Render every record below as a Markdown table with the columns Row and Record, one non-blank line per row, with blank lines left out.

■ EXERCISE MATERIAL:
-- Opening Marker --
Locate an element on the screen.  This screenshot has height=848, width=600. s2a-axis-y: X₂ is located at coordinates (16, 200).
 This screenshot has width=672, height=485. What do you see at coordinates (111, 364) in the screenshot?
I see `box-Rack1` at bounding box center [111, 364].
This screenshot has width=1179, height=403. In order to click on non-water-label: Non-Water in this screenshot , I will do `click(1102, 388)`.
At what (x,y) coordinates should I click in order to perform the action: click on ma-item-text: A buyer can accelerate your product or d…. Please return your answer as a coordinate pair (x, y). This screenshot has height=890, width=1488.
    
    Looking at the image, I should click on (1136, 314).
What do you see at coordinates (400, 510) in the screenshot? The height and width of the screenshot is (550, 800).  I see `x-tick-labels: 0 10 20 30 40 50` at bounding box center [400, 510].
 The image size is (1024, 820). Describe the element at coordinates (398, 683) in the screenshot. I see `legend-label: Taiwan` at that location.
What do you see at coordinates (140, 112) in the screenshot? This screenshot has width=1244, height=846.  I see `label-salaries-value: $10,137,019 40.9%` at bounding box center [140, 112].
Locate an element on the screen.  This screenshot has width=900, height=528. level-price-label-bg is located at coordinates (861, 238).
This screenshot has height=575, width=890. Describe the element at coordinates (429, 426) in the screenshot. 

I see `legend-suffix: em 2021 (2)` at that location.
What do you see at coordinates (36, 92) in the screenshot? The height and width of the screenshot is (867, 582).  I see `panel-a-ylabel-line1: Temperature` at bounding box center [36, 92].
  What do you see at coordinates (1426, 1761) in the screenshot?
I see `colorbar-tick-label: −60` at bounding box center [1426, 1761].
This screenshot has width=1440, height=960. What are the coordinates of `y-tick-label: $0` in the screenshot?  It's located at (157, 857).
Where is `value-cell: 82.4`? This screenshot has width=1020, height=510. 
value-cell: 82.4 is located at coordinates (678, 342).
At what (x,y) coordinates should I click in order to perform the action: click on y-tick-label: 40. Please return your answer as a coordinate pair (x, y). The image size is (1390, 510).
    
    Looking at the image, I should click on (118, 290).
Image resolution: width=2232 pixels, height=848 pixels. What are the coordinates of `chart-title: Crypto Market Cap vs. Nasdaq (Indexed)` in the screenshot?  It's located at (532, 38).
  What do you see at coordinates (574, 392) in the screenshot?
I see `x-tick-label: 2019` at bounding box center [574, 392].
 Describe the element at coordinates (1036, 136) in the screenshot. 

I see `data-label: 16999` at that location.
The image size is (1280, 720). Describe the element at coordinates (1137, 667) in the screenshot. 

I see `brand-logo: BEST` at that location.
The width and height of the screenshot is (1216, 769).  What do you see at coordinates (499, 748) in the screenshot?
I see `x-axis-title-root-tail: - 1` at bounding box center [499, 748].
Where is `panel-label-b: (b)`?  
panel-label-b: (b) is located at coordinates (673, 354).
-- Closing Marker --
■ SOLUTION TO THE PROBLEM:
| Row | Record |
|---|---|
| 1 | Locate an element on the screen.  This screenshot has height=848, width=600. s2a-axis-y: X₂ is located at coordinates (16, 200). |
| 2 |  This screenshot has width=672, height=485. What do you see at coordinates (111, 364) in the screenshot? |
| 3 | I see `box-Rack1` at bounding box center [111, 364]. |
| 4 | This screenshot has width=1179, height=403. In order to click on non-water-label: Non-Water in this screenshot , I will do `click(1102, 388)`. |
| 5 | At what (x,y) coordinates should I click in order to perform the action: click on ma-item-text: A buyer can accelerate your product or d…. Please return your answer as a coordinate pair (x, y). This screenshot has height=890, width=1488. |
| 6 |     Looking at the image, I should click on (1136, 314). |
| 7 | What do you see at coordinates (400, 510) in the screenshot? The height and width of the screenshot is (550, 800).  I see `x-tick-labels: 0 10 20 30 40 50` at bounding box center [400, 510]. |
| 8 |  The image size is (1024, 820). Describe the element at coordinates (398, 683) in the screenshot. I see `legend-label: Taiwan` at that location. |
| 9 | What do you see at coordinates (140, 112) in the screenshot? This screenshot has width=1244, height=846.  I see `label-salaries-value: $10,137,019 40.9%` at bounding box center [140, 112]. |
| 10 | Locate an element on the screen.  This screenshot has width=900, height=528. level-price-label-bg is located at coordinates (861, 238). |
| 11 | This screenshot has height=575, width=890. Describe the element at coordinates (429, 426) in the screenshot.  |
| 12 | I see `legend-suffix: em 2021 (2)` at that location. |
| 13 | What do you see at coordinates (36, 92) in the screenshot? The height and width of the screenshot is (867, 582).  I see `panel-a-ylabel-line1: Temperature` at bounding box center [36, 92]. |
| 14 |   What do you see at coordinates (1426, 1761) in the screenshot? |
| 15 | I see `colorbar-tick-label: −60` at bounding box center [1426, 1761]. |
| 16 | This screenshot has width=1440, height=960. What are the coordinates of `y-tick-label: $0` in the screenshot?  It's located at (157, 857). |
| 17 | Where is `value-cell: 82.4`? This screenshot has width=1020, height=510.  |
| 18 | value-cell: 82.4 is located at coordinates (678, 342). |
| 19 | At what (x,y) coordinates should I click in order to perform the action: click on y-tick-label: 40. Please return your answer as a coordinate pair (x, y). The image size is (1390, 510). |
| 20 |     Looking at the image, I should click on (118, 290). |
| 21 | Image resolution: width=2232 pixels, height=848 pixels. What are the coordinates of `chart-title: Crypto Market Cap vs. Nasdaq (Indexed)` in the screenshot?  It's located at (532, 38). |
| 22 |   What do you see at coordinates (574, 392) in the screenshot? |
| 23 | I see `x-tick-label: 2019` at bounding box center [574, 392]. |
| 24 |  Describe the element at coordinates (1036, 136) in the screenshot.  |
| 25 | I see `data-label: 16999` at that location. |
| 26 | The image size is (1280, 720). Describe the element at coordinates (1137, 667) in the screenshot.  |
| 27 | I see `brand-logo: BEST` at that location. |
| 28 | The width and height of the screenshot is (1216, 769).  What do you see at coordinates (499, 748) in the screenshot? |
| 29 | I see `x-axis-title-root-tail: - 1` at bounding box center [499, 748]. |
| 30 | Where is `panel-label-b: (b)`?   |
| 31 | panel-label-b: (b) is located at coordinates (673, 354). |